Overcoming the I/O Bottleneck with General Parallel File System

Overcoming the I/O Bottleneck with General Parallel File System
By Andrew Naiberg
It used to be that I/O was faster than computation. In fact, not too long ago a supercomputer could be loosely defined as any machine that turned a compute-bound problem into an I/O-bound problem. However, dramatic increases in CPU, memory and bus speeds have turned this relationship on its head—now disk I/O is usually the critical factor limiting application performance and the ability to share data across a computing cluster. First seen in scientific supercomputers, this I/O bottleneck is now common in many data-intensive business applications such as digital media, financial analysis, business intelligence, engineering design, medical imaging, geographic/geological analysis and so forth. And with data volumes, CPU and interconnect speeds still increasing, the I/O bottleneck problem will likely only get worse.
 
Parallel file systems (also known as cluster file systems) have emerged as a powerful solution to the I/O bottleneck and IBM’s General Parallel File System (GPFS) is among the best. Originally developed for digital-media applications, GPFS now powers many of the world’s most powerful scientific supercomputers and holds the world’s terabyte sort record and several other performance awards. Parallel file systems offer three primary advantages over traditional distributed and SAN file systems:
 
·        High bandwidth—Parallel file systems are very effective when distributed or SAN file systems can’t deliver the aggregate bandwidth required for the environment. Where network file systems typically deliver less than 125 MB/second and SAN file systems top out around 500 MB/second, GPFS has delivered 15 GB/second on a single node. Moreover, GPFS can scale this performance as more nodes are attached, delivering enormous aggregate bandwidth. In addition to its world terabyte sort record, GPFS won awards for both the highest bandwidth and the most I/Os per second (running a real application) at the 2004 Supercomputing Conference.
 
·        Data sharing—Another key advantage of parallel file systems is that all of the attached nodes have equal access to all of the data on the underlying disks, making parallel file systems ideal for cluster environments where many users or applications work with the same data (e.g., many engineers can share a single set of design files). And GPFS recently added unique “multi-cluster” support, enabling data sharing and collaboration across interconnected clusters; this capability is currently being used to share data and results across a consortium of European research centers.
 
·        High reliability without bottlenecks—Unlike distributed file systems, which transfer all of the data through a single server and path, parallel file systems aren’t client/server designs and employ redundant paths, allowing configurations that eliminate all single points of failure; if one path fails, data can flow via another one. Even SAN file systems, which don’t transfer all of the data through a single data server, typically must access a single metadata server to initiate a transfer, again impacting performance. And despite efforts to alleviate these bottlenecks with simple mechanisms to split the load among multiple data or metadata servers, there’s simply no good way to prevent overload or failure with these designs. Conversely, GPFS stores both data and metadata across any or all of the disks in the cluster so there’s no single data server, metadata server or data path to act as a bottleneck or single point of failure.
 
With these capabilities come several others, including the ability for multiple users or applications to access different parts of a single file simultaneously and high scalability.
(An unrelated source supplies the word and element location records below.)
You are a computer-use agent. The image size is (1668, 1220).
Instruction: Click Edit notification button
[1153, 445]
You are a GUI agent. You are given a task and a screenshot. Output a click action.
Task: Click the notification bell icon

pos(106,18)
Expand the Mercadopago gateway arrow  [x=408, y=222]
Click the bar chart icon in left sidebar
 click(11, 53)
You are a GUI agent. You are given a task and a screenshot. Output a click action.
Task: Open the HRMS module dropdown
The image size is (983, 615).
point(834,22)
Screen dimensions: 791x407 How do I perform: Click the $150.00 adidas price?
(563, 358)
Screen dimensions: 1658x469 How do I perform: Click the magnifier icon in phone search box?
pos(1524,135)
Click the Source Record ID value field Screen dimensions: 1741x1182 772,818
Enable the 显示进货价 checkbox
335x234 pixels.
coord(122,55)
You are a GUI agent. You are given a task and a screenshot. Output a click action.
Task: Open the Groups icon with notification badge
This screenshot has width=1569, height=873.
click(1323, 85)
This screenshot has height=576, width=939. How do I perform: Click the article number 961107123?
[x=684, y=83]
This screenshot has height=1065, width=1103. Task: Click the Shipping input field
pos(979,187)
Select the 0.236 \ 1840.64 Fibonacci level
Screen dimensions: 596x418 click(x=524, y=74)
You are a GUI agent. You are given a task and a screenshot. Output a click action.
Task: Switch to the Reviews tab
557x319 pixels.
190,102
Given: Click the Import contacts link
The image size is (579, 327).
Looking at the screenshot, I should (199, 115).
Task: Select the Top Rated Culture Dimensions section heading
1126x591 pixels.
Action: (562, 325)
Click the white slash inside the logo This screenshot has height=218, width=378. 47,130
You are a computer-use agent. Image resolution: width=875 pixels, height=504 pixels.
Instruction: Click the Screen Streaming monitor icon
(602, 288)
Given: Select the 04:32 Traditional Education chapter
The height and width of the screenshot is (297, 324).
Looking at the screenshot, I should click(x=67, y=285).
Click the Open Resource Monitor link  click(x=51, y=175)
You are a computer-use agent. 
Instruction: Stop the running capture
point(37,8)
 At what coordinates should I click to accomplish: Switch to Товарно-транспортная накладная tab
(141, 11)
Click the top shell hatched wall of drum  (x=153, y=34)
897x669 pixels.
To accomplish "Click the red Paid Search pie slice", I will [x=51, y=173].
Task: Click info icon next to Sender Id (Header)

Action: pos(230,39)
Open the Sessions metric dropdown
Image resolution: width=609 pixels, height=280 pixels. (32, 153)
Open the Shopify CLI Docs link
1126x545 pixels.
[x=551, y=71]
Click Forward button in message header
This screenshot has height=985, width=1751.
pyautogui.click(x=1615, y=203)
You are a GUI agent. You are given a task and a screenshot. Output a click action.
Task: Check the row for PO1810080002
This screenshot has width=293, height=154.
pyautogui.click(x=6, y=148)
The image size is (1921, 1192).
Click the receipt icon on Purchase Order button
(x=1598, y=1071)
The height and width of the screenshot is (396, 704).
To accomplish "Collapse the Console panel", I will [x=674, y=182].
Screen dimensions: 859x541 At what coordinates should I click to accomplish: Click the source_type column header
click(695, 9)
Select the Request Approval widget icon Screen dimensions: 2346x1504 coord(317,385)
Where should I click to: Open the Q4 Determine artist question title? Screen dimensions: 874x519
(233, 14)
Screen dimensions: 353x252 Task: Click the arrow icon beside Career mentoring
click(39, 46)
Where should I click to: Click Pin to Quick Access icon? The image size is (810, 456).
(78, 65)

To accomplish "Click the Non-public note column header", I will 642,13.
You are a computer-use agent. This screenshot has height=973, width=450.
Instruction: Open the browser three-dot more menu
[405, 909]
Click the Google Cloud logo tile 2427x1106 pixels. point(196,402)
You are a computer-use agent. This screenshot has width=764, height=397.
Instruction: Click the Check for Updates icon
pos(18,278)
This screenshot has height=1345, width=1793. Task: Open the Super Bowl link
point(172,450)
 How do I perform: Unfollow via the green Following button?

GPFS currently supports production clusters of more than 2,200 nodes and file systems comprising more than 1,000 disks and hundreds of terabytes of storage.
 
How Does GPFS Do It?
The key to GPFS’s bandwidth is that GPFS divides individual files into multiple blocks and “stripes” (stores) these blocks across all of the disks in a file system (see Figure 1, below). To read or write a file, GPFS initiates multiple I/Os in parallel, thereby performing the transfer quickly. In addition, each block is much larger than in a traditional file system—typically 256 KB and up to 1024 KB. This enables GPFS to transfer large amounts of data with each operation and reduce the effect of seek latency.
 
To keep track of all of these blocks and ensure data integrity, GPFS implements a distributed byte-range locking mechanism. The “distributed” part synchronizes file system operations across compute nodes so that, although file system management is distributed across many machines for optimal performance, the entire file system looks like a single file server to every node in the cluster. The “byte-range” part means that rather than locking an entire file when it’s accessed, thereby preventing all other access like traditional file systems, GPFS locks individual parts of a file separately. This enables multiple users, applications or parallel jobs to work on different parts of a single file simultaneously, offering many benefits. For example, multiple engineers or applications can access and update a single design file simultaneously, eliminating the additional storage and overhead associated with storing multiple copies, not to mention the effort required to merge all of the copies into a finished product. In a broadcast news environment, video editors can work on a live video feed as it streams in from the field, accelerating the time to air.
 
Designed for High Reliability
In addition to eliminating the single points of failure associated with individual servers or paths (as previously discussed), GPFS is also designed to accommodate hardware failures. In fact, several commercial customers use GPFS primarily for its reliability rather than its performance. To protect against failure of a compute node, each node logs all of its updates and stores them on shared disks just like all of the other data and metadata. If a node fails, another node can access the failed node’s log to determine what updates were in progress and restore the affected file(s). These files can be accessed normally once they’re consistent again. To protect against disk failures, GPFS can stripe its data across RAID disks and be configured to store copies of data and metadata on different disks. Finally, GPFS doesn’t require the file system to be taken down to make configuration changes such as adding, removing or replacing disks in an existing file system or adding nodes to an existing cluster.
 
Highly Available Access
GPFS supports a variety of disk hardware and offers three configuration options ranging from a full-access SAN implementation for ultimate performance to a shared-disk server model that’s less expensive as the cluster gets very large. GPFS is a proven solution for virtually any environment requiring extremely reliable, high-bandwidth shared data access.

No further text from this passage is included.